The fact is that they were no longer God’s People because they had come to consider Him as their god, just as the pagans all around each had their god, who was no true god. The denizens of Nazareth, having come to think that Israel’s ancient Lord was in fact their own Jewish god, found something deeply offensive in this Man before them demanding that they truly REPENT and learn anew to LOVE the God Who had brought their fathers out of Egypt to this Promised Land.  THIS was the stumbling block over which they fell and condemned themselves: Israel’s God was their god, and this ‘fellow’ had been taught at their synagogue, long before He became famous elsewhere.

St. Paul, on the contrary, told us how he had learnt ultimate humility from God:

A thorn in the flesh was given to me, an angel of Satan, to keep me from being too elated.  Three times I begged the Lord about this, that it might leave me, but he said to me, “My grace is sufficient for you, for power is made perfect in weakness.” Therefore, I am content with weaknesses, insults, hardships, persecutions, and constraints, for the sake of Christ; for when I am weak, then I am strong.

Faith, dear People of God, is the glory of a human being.  It is a sublime gift of God, as the Gospel tells us, but it is something that can only be received with humility; for, through faith, the very power of God is at our disposal, and we must only use it for His glory, never for our own.     Being born of humility, faith can only be cherished by the constant practice of simplicity and trust in God, for the worries and false solicitudes of the world would choke it, as Jesus lovingly warns us (Luke 12:27-33):

 Seek but the kingdom of God, and all these things shall be added to you. 

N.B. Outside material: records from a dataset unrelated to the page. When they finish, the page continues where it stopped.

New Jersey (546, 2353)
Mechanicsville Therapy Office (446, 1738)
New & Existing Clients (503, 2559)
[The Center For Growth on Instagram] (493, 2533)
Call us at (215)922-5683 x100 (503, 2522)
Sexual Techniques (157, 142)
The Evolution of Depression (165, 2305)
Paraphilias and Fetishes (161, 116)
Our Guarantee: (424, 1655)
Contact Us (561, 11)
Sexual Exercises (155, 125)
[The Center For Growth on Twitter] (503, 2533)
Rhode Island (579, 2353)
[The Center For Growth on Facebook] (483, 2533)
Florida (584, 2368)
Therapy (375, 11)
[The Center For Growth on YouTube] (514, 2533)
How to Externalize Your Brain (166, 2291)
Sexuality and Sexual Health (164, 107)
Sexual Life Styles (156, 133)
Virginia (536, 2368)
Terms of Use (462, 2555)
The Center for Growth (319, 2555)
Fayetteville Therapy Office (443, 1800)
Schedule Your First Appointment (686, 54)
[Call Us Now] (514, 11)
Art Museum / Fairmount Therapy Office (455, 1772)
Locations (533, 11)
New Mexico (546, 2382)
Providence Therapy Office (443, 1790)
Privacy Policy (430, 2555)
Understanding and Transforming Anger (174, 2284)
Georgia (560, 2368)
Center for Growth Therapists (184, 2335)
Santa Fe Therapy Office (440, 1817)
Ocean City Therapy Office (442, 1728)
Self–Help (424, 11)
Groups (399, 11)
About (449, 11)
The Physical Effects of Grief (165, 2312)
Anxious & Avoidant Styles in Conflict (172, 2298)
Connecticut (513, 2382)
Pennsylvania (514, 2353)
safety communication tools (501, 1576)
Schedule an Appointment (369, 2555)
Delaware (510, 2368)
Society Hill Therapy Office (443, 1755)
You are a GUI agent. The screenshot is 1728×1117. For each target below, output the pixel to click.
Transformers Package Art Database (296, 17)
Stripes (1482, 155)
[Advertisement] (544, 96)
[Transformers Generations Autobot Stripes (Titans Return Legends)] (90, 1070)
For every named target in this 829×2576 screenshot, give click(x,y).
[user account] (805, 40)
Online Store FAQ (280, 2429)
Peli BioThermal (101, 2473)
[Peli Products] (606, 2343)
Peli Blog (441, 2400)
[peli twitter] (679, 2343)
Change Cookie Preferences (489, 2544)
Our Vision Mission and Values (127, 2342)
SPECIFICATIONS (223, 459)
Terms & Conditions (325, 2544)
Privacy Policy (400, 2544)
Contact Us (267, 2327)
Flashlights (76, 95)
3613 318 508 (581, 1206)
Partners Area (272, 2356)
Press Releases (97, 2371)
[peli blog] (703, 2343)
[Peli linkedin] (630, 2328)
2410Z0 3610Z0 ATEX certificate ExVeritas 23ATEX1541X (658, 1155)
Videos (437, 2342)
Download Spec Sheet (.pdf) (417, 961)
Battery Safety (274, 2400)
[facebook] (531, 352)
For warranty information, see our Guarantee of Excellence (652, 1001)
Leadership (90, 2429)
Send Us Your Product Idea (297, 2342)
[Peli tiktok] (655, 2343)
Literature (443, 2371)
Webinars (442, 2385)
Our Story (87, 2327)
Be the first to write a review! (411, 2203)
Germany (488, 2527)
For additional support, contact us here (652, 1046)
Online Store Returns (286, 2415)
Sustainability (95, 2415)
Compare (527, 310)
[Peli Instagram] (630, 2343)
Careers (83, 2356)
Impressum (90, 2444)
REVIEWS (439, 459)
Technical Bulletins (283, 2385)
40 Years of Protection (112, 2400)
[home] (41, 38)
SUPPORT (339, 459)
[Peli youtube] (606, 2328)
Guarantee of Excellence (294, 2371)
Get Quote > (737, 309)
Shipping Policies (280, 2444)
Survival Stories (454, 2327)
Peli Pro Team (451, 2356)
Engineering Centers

Dear brothers and sisters in Christ, you who have all been personally chosen by the Father to be disciples of Jesus and witnesses to the world:  avoid worries and solicitude which sap away the strength of your faith; above all, never indulge doubt which can destroy faith.  Cardinal Newman used to say that a hundred difficulties do not make one doubt.  Do you think, do you fear, that your faith is still weak?  Then humble yourself gladly before God with St. Paul; and never forget what St. John would tell you also, namely, that you can grow in faith by the communion you have, daily, with God.  Would you aspire, finally, to the crown of faith?  Then give yourself in commitment -- sincere and total -- to God in prayer, to Jesus in the Eucharist, and to the Gospel proclaimed by Mother Church, in all life’s circumstances, big and small; such faith will earn you the eternal reward and crown implied in the words:

            Go in peace, your faith has saved you.